(Aim of the exercise) Excluding pictures, reproduce word for word the lines from the one containing "Task: Tick the checkbox for row ID 122" through the end of the material below.

(Recorded data)
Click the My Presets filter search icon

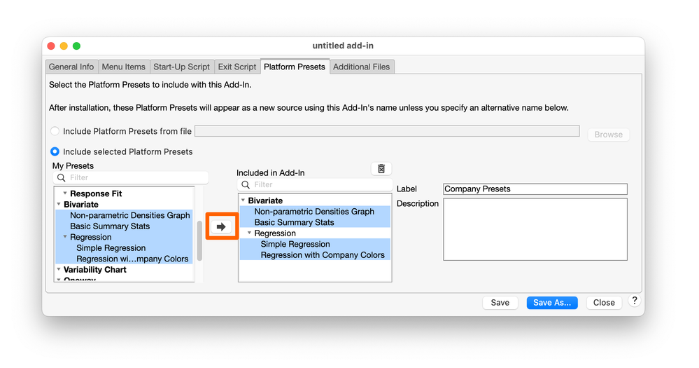[x=62, y=178]
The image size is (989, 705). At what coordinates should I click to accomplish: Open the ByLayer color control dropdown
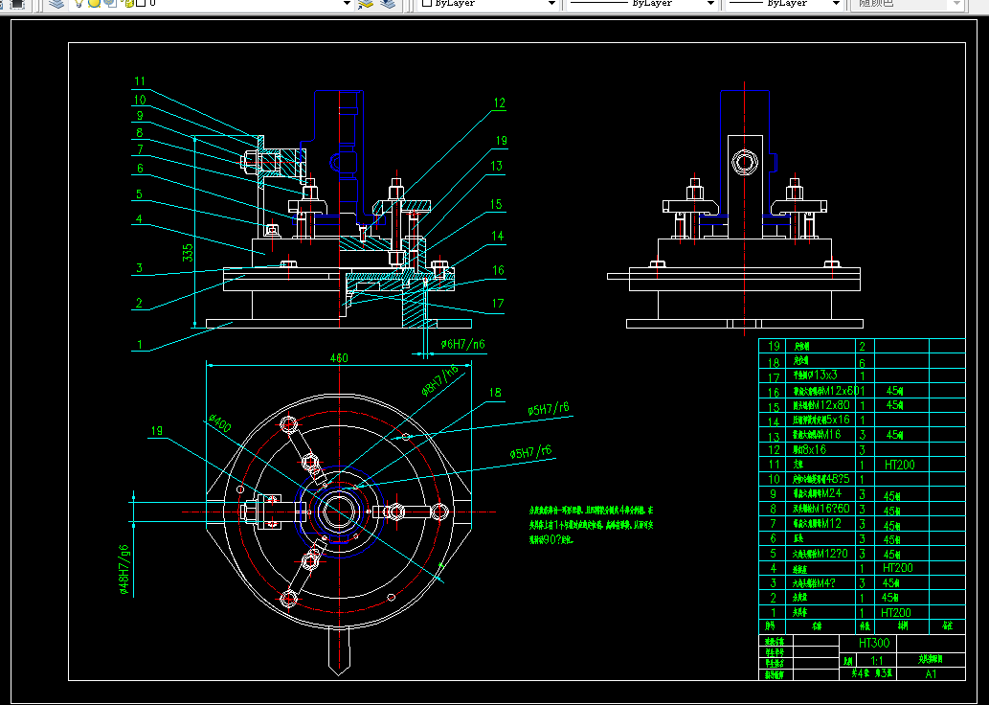click(x=489, y=3)
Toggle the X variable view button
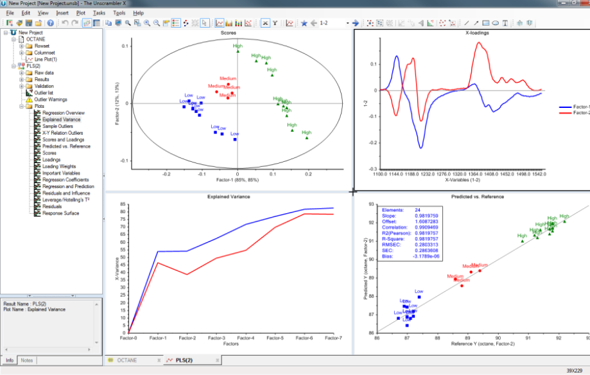 click(265, 23)
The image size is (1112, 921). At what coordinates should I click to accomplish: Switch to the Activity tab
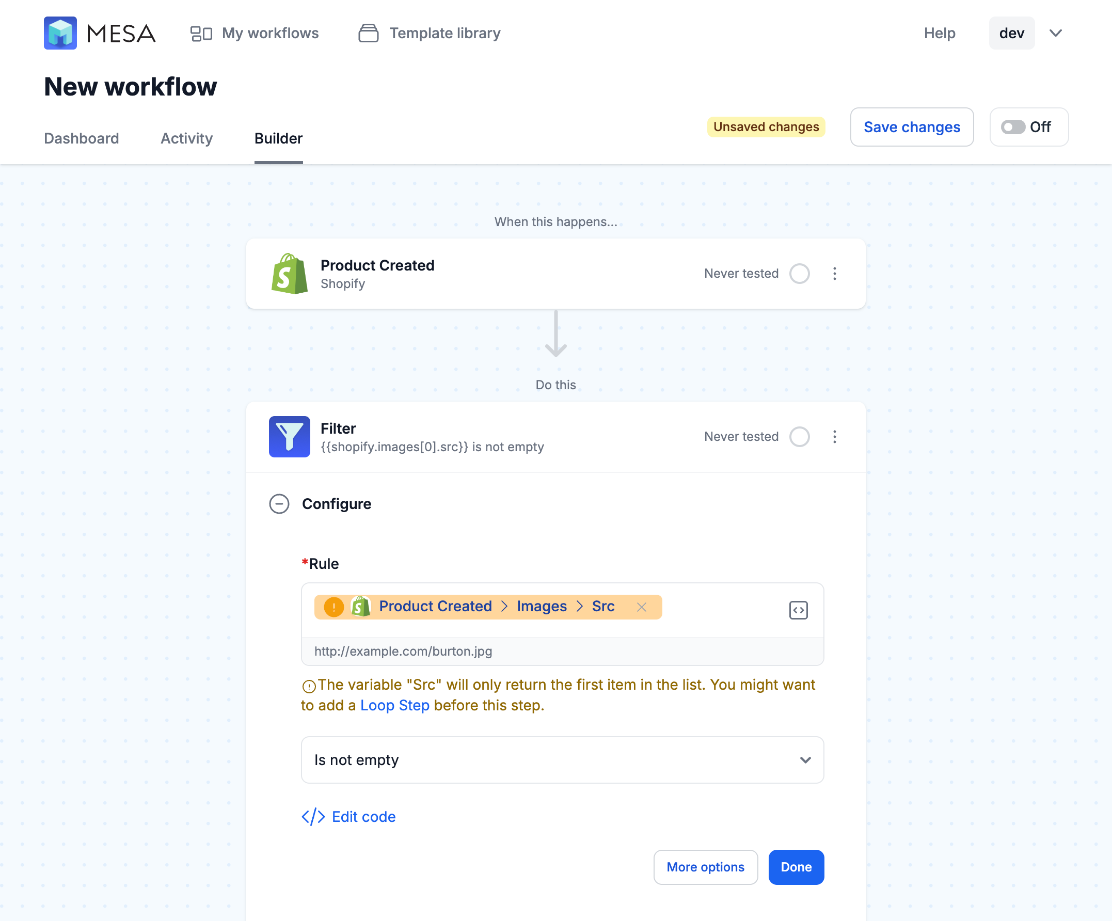(186, 138)
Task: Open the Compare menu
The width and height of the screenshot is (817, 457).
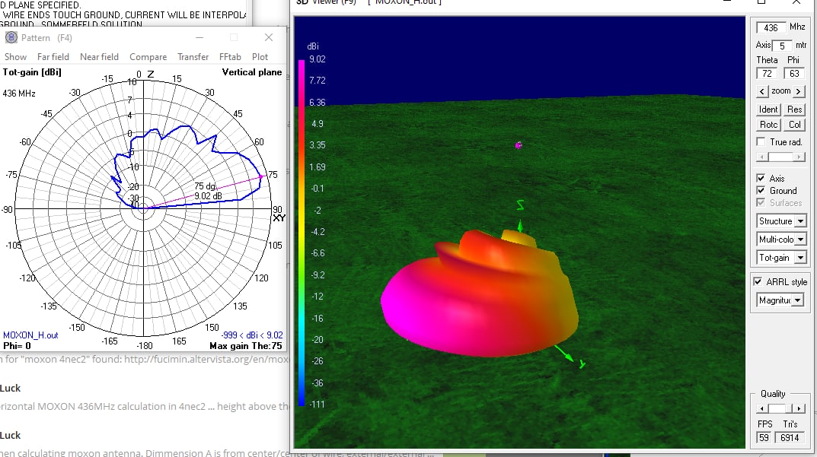Action: (x=148, y=57)
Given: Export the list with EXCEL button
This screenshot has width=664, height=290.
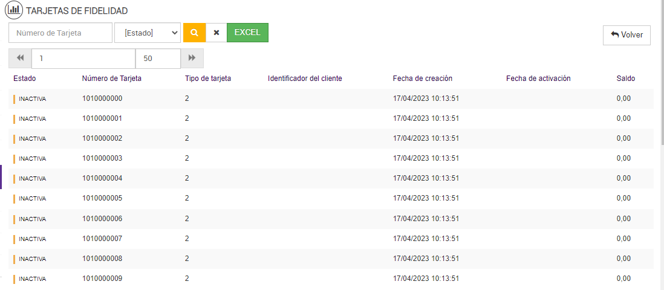Looking at the screenshot, I should [247, 33].
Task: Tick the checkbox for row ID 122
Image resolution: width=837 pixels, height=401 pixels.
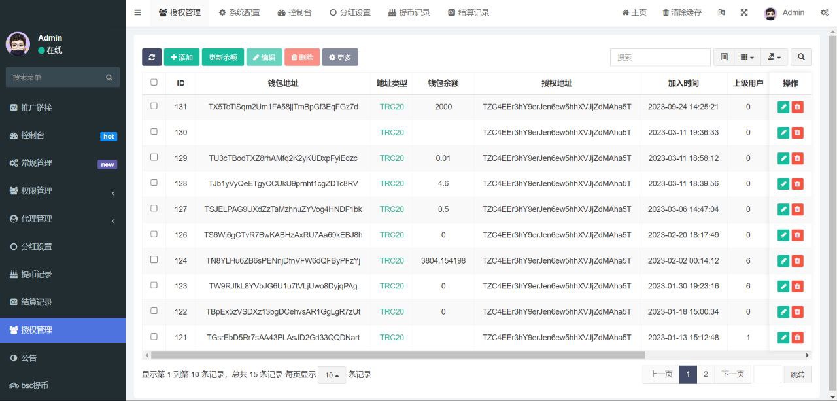Action: [x=154, y=311]
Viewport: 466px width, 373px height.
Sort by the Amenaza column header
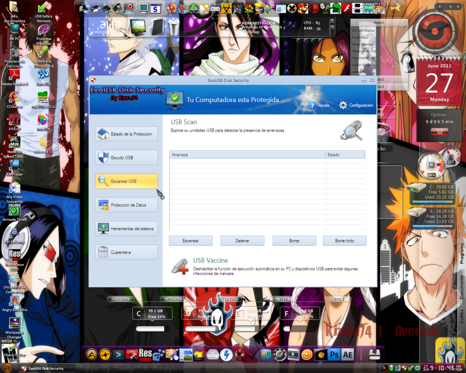[x=248, y=155]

(Output)
Task: Tick the checkbox for row ID 122
Image resolution: width=837 pixels, height=401 pixels.
Action: [x=154, y=311]
Viewport: 466px width, 373px height.
Sort by the Amenaza column header
[x=248, y=155]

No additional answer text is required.